TWIN CITIES - The Rosemount, Minnesota Police Department would like to remind people if your phone accidentally calls 9-1-1, DON'T HANG UP! When you call 9-1-1 and hang up before you can speak with a Dispatcher, the Dispatchers are required to call you back to verify you are okay and that there are no emergencies. If they aren't able to confirm either of these, the Dispatcher will have to send out either a police officer or another emergency responder to verify you are okay and that there are no emergencies. When this occurs, it can tie up valuable time for both 9-1-1 Dispatchers and emergency personnel, so remain on the phone so you can confirm with them it was an accident.
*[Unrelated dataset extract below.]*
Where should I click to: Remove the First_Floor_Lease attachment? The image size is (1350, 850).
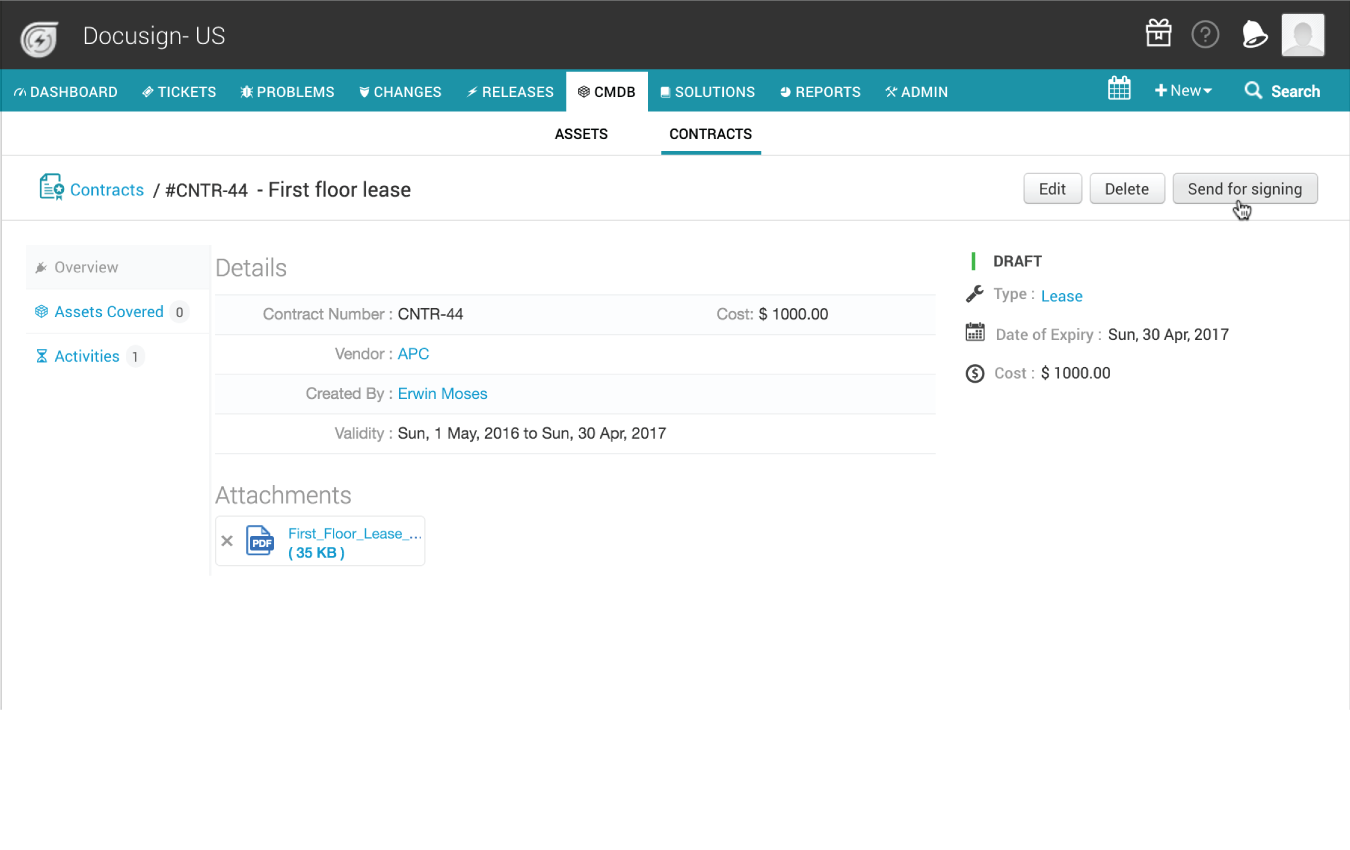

Dispatchers understand accidents happen, you won't be in trouble if your phone accidentally dials 9-1-1. Similar stories, such as this one, are popping up all across the country as well. According to the Rosemount Police Department, Dakota County has seen over 20,000 hang-ups/misdials so far this year alone.
Emergency SOS - How to prevent this from happening
Whether you own an iPhone or an Android phone, there is a feature built into cellphones now called Emergency SOS, which is the often culprit for these false alarm 9-1-1 calls. While the idea behind the feature was great on paper, how easily this feature can be used in reality has resulted in hundreds and thousands of false alarm calls that have been flooding 9-1-1 call centers the last few years and taking up valuable time for both the Dispatchers and emergency personnel.
To engage this feature on both iPhone and Android phones when it is enabled, all someone needs to do is click or press the power button five times. When this occurs, a short countdown is initiated followed by a loud alarm. After the alarm, your phone will automatically call 9-1-1. To turn off this shortcut feature, for both Android and iPhone, go to your phone's settings and disable "Auto Call" for iPhone and "Call emergency services" for Android. While this will prevent the automatic calls from occurring by simply pressing your power button too many times, there are still additional shortcuts that will allow a user to still have the Emergency SOS feature available to them, it just adds some additional steps to make it a little less likely for the call to occur automatically. For example, if you own an Android, holding your power button will result in a screen popping up (even when the phone is locked) that will give you three options: Turn off your phone, Restart your phone or Emergency SOS. On the iPhone, you need to hold the volume up button and Side button together for the Emergency SOS option to appear.
We hope this was both educational and helpful for you in navigating accidental 9-1-1 misdials. We also hope spreading the word on what to do when something like this occurs will help both emergency personnel and Dispatchers in the future!